Exercise details:
Please quote exactly the lines below from the line containing "How do I switch" to the line containing "How do I record", both lines included, and nothing else.

Task material:
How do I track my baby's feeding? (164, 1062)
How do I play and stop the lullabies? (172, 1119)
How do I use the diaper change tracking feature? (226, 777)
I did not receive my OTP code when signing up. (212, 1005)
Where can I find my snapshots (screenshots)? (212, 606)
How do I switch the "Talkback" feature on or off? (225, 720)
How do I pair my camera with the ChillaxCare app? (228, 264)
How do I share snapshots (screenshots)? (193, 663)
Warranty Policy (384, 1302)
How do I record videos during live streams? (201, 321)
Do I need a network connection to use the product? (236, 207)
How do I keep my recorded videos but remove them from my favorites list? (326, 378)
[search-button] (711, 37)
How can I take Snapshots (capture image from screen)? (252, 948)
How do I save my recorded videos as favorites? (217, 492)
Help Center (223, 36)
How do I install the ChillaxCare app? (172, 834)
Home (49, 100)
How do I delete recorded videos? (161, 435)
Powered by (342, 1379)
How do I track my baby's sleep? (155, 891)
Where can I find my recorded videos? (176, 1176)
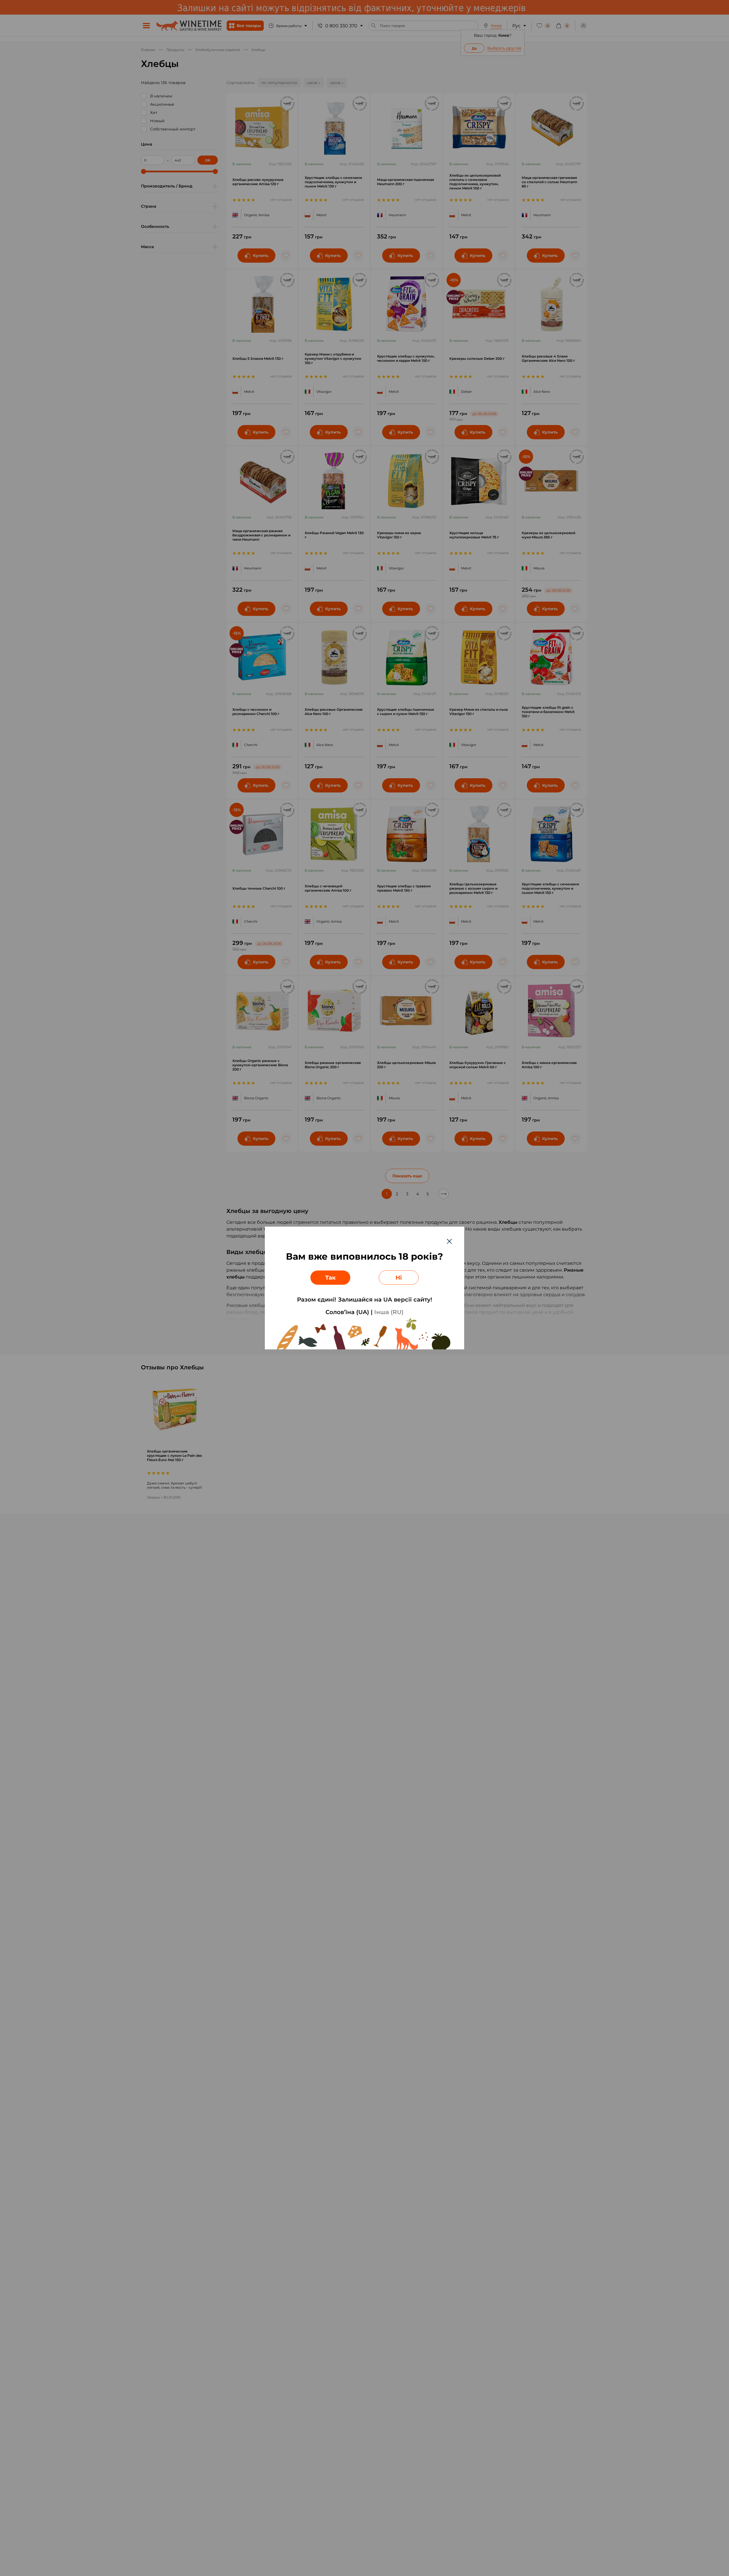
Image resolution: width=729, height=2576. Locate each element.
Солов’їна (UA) (347, 1312)
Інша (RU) (389, 1312)
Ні (399, 1277)
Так (330, 1277)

Answer:
How do I switch the "Talkback" feature on or off? (225, 720)
How do I pair my camera with the ChillaxCare app? (228, 264)
How do I share snapshots (screenshots)? (193, 663)
Warranty Policy (384, 1302)
How do I record videos during live streams? (201, 321)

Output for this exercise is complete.